FOM: Re: A question concerning HA*

Harvey Friedman friedman at math.ohio-state.edu
Fri Jun 30 01:20:44 EDT 2000


Reply to Solovy 6/29/00 6:49PM

>In his posting of June 28th, 2000 entitled "Re: FOM: Effective Bounds in
>Core Mathematics", Harvey writes:
>
>As a constructivist, one can state the thesis: a sentence of HA is
>provable in HA* if and only if it is true. But it is well known that this
>is refutable, constructively.
>
>
>	How does the refutation go? [It's not even clear to me that the
>assertion has a clear constructive meaning.]

We argue constructively. By a recursive well ordering, we mean a Turing
algorithm which defines a linear ordering of an initial segment of omega
(proper or improper), where any progressive subset of its field is all of
its field.

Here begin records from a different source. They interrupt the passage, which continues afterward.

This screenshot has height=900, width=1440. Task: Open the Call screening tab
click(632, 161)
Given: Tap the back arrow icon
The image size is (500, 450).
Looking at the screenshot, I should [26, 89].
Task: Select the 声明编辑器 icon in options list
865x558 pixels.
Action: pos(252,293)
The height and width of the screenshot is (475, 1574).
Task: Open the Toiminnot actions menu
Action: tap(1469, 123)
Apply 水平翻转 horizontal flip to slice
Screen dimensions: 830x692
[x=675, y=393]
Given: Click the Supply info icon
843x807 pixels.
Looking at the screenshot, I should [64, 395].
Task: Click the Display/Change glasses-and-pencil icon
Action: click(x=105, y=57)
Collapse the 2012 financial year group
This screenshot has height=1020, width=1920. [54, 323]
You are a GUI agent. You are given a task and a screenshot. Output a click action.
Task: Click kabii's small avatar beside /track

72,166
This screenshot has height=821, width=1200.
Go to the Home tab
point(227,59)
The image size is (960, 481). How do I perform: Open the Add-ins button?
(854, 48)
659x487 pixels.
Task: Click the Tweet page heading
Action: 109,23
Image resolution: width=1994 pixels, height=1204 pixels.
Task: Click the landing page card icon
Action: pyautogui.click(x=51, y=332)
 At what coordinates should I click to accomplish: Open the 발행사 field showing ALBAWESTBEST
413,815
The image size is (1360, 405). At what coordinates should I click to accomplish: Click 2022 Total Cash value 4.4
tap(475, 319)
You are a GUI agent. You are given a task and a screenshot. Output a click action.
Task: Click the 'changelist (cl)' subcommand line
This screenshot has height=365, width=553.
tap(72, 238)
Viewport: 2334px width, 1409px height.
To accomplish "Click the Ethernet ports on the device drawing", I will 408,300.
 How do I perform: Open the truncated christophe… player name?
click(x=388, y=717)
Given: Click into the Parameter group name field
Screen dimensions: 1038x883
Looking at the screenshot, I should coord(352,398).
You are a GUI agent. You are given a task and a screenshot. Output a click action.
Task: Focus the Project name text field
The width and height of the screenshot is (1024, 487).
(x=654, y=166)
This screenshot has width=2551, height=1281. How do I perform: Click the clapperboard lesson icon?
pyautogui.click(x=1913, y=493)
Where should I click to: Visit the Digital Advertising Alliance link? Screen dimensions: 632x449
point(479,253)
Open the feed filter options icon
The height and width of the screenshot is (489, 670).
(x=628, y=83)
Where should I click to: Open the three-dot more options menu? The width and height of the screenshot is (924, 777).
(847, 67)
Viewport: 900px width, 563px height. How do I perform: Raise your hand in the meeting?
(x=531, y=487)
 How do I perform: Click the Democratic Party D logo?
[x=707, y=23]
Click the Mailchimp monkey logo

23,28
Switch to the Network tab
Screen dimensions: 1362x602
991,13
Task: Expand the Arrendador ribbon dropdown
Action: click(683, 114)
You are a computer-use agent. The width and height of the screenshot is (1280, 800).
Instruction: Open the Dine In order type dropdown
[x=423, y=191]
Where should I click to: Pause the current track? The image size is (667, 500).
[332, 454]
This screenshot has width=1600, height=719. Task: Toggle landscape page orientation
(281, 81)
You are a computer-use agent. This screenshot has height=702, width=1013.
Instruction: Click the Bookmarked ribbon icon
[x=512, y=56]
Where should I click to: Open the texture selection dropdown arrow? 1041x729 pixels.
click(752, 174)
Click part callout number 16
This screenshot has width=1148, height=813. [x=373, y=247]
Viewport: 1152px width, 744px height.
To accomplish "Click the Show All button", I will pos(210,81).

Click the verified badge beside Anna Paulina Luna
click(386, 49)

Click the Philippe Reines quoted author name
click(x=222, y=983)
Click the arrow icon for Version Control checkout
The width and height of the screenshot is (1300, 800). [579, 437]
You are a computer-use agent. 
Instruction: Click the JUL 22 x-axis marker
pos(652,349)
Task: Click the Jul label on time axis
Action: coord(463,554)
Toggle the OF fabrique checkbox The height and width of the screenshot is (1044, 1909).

This makes sense in the standard constructive (intuitionistic)
theories of second order arithmetic, or even in standard constructive
(intuitionistic) theories of inductive definitions.

Assume the thesis is true. Let LEM(Pi-0-1) be the law of excluded middle
for Pi-0-1 sentences. By well known constructive arguments, LEM(Pi-0-1) is
not provable in HA* and notLEM(Pi-0-1) is not provable in HA*. Hence
notLEM(Pi-0-1) and notnotLEM(Pi-0-1). Contradiction.